İçişleri Bakanı Süleyman Soylu, Türkiye’de korona virüs salgınının son durumu ile ilgili konuştu. Yeni Şafak gazetesi yazarı Mehmet Acet’in sorularını yanıtlayan Soylu, genel yayılımın sona erdiğini belirterek, “Parça parça belli alanlarda, mesela bir cenazede 25 kişi çıkabiliyor ama genel yayılım bitti. Ben virüsün etkisini kaybettiğini düşünüyorum. Bu önemli ama biz tedbirlerimize devam edeceğiz” ifadelerini kullandı:
Mehmet Acet’in köşe yazısının ilgili bölümü şöyle:
“Korona salgınının Dünya’yı yangın yerine çevirdiği bir ortamda, terörle mücadele gibi hassas bir konuda dikkatlerin dağılmaması önemli.
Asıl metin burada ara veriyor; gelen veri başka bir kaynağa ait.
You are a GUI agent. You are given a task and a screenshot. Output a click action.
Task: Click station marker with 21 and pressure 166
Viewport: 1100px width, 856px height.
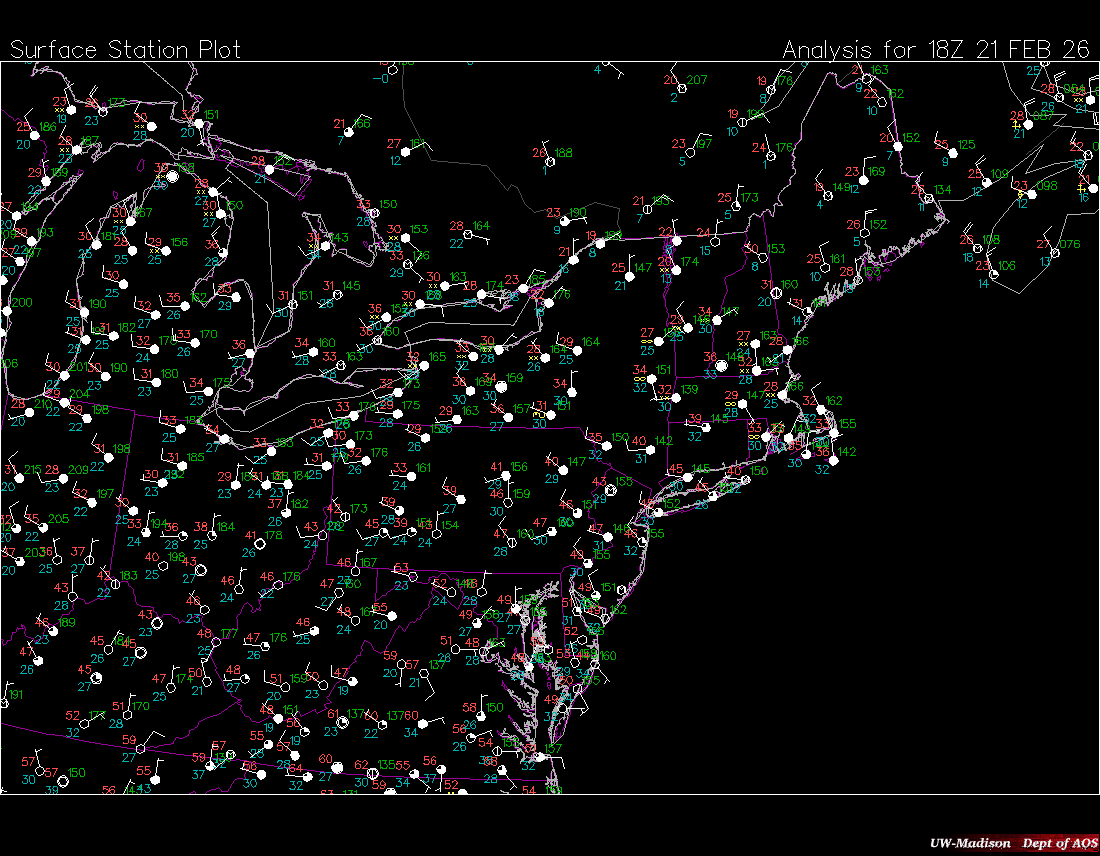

Diğer yandan, sosyal hayatı alt üst eden bu salgının şu an için salt bir ‘sağlık konusu’ olmadığı da ortada.
Herkes, bütün bakanlıklar, bu konuya odaklanmış durumda.
Türkiye’de Kovid-19 önlemleri kapsamında alınan önlemlerin ciddi bir bölümü İçişleri Bakanlığı’nın uhdesinde yürüyor.
Konuşmamızda Bakan Soylu’ya hem gidişat, hem de normalleşme sürecine ilişkin alınacak muhtemel kararlarla ilgili sorular yönelttim.
Oraya gelmeden önce küçük bir parantez açayım.
Korona meselesi, öncelikli olarak ‘sağlık’ alanına giren bir konu olduğu için, bir İçişleri Bakanı’nın salgının gidişatına dair yorumlarını ihtiyat payı bırakarak değerlendirme ihtiyacı olabilir.
Ancak Süleyman Soylu, bu alanda söz sahibi olan, itimat ettiği bilim adamları, enfeksiyon uzmanları ile sürekli temas halinde imiş.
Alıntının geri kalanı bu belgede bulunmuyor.